Let us represent m persons as \[{{P}_{1}},{{P}_{2}},{{P}_{3}},{{P}_{4}}.....\] and so on upto \[{{P}_{m}}.\] In the toss of a coin, we know that we can either get a head or a tail. So, while tossing a coin, there are a total of 2 outcomes.
So, when the first person \[{{P}_{1}}\] will toss a coin, there would be a total of 2 outcomes.
So, when the second person \[{{P}_{2}}\] will toss a coin, there would be a total of 2 outcomes.
So, when the third person \[{{P}_{3}}\] will toss a coin, there would be a total of 2 outcomes.
This will continue for all m persons. So, similarly, when the \[{{m}^{th}}\] person \[{{P}_{m}}\] will toss the coin, there would be a total of 2 outcomes. We know that according to the multiplication principle when two independent events access simultaneously, the total outcomes are equal to the multiplication of their individual outcomes.
So, we know that each person is tossing the coin individually and it is independent of each other. So, we get,
\[\begin{align}
  & \text{Number of total outcomes }N\left( T \right)=\left( \text{outcomes of }{{\text{P}}_{1}} \right)\times \left( \text{outcomes of }{{\text{P}}_{2}} \right)\times \left( \text{outcomes of }{{\text{P}}_{3}} \right) \\
 & \times \left( \text{outcomes of }{{\text{P}}_{4}} \right)\times ......\times \left( \text{outcomes of }{{\text{P}}_{m}} \right) \\
\end{align}\]
\[N\left( T \right)=2\times 2\times 2.....m\text{ times}\]
\[N\left( T \right)={{2}^{m}}\]
Now, let us see the favourable outcomes. We have to find the favourable outcomes for when there is a loser in any game. We are given that a person loses when he/she gets an outcome different from the rest of the group. So, there would be two cases which are as follows.
Case 1: One who loses gets a tail and the rest of the people get a head.
In this case, \[{{P}_{1}}\] can get tail and rest can get head or \[{{P}_{2}}\] can get tail and the rest can get head or \[{{P}_{3}}\] can get a tail and rest can get head and this can be possible for every person up to when \[{{P}_{m}}\] will get tail and rest will get head. So, there is 1 case for each person. So, for m persons, there are total m favourable outcomes.
Case 2: One who loses gets head and the rest of the people get tail.
In this case, \[{{P}_{1}}\] can get head and the rest can get tail or \[{{P}_{2}}\] can get head and the rest can get tail or \[{{P}_{3}}\] can get head and rest can get tail and this can be possible for every person up to when \[{{P}_{m}}\] will get head and rest will get tail. So, there is 1 case for each person. So, for m persons, there are total m favourable outcomes.

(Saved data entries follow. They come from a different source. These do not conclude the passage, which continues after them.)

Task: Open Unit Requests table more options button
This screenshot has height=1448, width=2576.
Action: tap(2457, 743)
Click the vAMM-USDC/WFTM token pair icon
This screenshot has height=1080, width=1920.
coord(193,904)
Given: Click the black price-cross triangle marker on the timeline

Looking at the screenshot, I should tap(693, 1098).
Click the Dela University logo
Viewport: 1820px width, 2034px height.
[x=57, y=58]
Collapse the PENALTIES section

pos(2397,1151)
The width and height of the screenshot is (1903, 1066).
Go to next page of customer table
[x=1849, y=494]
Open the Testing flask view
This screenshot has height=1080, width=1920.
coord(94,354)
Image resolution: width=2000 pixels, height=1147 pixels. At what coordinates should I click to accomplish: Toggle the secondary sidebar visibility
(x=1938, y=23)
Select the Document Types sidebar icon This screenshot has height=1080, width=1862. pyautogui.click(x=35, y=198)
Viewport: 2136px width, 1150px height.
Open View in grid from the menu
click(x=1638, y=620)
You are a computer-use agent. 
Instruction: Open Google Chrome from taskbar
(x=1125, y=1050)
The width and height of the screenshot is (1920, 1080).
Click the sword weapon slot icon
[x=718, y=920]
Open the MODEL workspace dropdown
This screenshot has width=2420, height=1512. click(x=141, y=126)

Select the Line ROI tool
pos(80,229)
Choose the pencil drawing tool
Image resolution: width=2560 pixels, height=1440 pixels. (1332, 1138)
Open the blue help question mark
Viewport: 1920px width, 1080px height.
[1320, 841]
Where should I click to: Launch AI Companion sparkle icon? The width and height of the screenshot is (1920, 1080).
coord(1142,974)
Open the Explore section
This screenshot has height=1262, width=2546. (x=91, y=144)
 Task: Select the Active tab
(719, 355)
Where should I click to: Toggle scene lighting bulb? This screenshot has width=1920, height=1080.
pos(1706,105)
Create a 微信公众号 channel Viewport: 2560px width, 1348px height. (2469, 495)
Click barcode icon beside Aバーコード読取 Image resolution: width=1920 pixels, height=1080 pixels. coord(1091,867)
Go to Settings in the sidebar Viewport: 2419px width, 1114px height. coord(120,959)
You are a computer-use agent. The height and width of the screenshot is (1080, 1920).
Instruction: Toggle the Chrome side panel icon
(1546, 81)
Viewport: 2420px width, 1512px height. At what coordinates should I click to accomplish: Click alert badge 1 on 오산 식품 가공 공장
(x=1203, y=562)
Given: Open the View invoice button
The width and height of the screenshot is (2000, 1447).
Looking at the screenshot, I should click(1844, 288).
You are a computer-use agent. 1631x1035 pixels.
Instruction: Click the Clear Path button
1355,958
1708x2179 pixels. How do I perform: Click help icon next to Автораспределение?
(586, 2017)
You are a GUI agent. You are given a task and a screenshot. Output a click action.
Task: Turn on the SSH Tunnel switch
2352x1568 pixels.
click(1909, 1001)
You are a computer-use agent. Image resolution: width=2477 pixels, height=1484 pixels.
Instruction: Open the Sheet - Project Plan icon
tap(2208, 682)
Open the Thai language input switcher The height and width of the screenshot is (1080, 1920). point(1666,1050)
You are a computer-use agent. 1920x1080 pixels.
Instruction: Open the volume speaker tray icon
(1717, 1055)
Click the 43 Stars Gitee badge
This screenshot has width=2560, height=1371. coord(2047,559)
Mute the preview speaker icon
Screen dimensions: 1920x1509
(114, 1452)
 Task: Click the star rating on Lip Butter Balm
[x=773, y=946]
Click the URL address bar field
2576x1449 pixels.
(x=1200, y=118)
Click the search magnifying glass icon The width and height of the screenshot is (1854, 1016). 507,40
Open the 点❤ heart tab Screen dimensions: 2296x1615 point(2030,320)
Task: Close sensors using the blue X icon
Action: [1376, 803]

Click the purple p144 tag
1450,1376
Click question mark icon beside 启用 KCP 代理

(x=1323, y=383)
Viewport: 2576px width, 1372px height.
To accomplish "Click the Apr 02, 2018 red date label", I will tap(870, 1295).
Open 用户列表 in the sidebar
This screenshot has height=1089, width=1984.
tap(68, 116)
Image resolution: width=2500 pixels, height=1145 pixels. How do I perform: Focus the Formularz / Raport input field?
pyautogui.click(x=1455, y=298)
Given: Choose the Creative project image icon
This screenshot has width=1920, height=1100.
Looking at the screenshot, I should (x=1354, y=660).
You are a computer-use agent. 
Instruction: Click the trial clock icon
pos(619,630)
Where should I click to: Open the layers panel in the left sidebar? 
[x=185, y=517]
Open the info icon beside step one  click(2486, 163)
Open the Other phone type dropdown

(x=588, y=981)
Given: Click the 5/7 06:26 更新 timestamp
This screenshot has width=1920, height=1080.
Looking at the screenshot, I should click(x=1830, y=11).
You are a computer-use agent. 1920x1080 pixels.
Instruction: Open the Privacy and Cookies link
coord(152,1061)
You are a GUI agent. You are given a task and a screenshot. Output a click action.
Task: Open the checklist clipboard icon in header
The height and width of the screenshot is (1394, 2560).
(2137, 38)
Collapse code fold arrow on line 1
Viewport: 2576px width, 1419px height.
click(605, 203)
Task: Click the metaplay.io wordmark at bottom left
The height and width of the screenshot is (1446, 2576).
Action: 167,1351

So, we get the total favourable outcomes,
\[N\left( F \right)=\left( \text{No}\text{.of Favourable Outcomes of Case 1} \right)+\left( \text{No}\text{.of Favourable Outcomes of Case 2} \right)\]
\[\Rightarrow N\left( F \right)=m+m\]
\[\Rightarrow N\left( F \right)=2m\]
We know that the probability that there is a loser,
\[P\left( L \right)=\dfrac{\text{Favourable Outcomes}}{\text{Total Outcomes}}\]
\[\Rightarrow P\left( L \right)=\dfrac{N\left( F \right)}{N\left( T \right)}\]
\[\Rightarrow P\left( L \right)=\dfrac{2m}{{{2}^{m}}}\]
We know that, \[\dfrac{{{a}^{m}}}{{{a}^{n}}}={{a}^{m-n}}=\dfrac{1}{{{a}^{n-m}}}.\] By using this, we get,
\[P\left( L \right)=\dfrac{m}{{{2}^{m-1}}}\]
Hence, option (b) is the right answer.

Note: In this question, many students forget to consider both the cases and give the answer as just \[\dfrac{m}{{{2}^{m}}}.\] So this must be taken care of. Also, students must properly rearrange their final answer in order to get the correct option as we have written the final answer \[\dfrac{2m}{{{2}^{m}}}\] as \[\dfrac{m}{{{2}^{m-1}}}\] to match it with the options.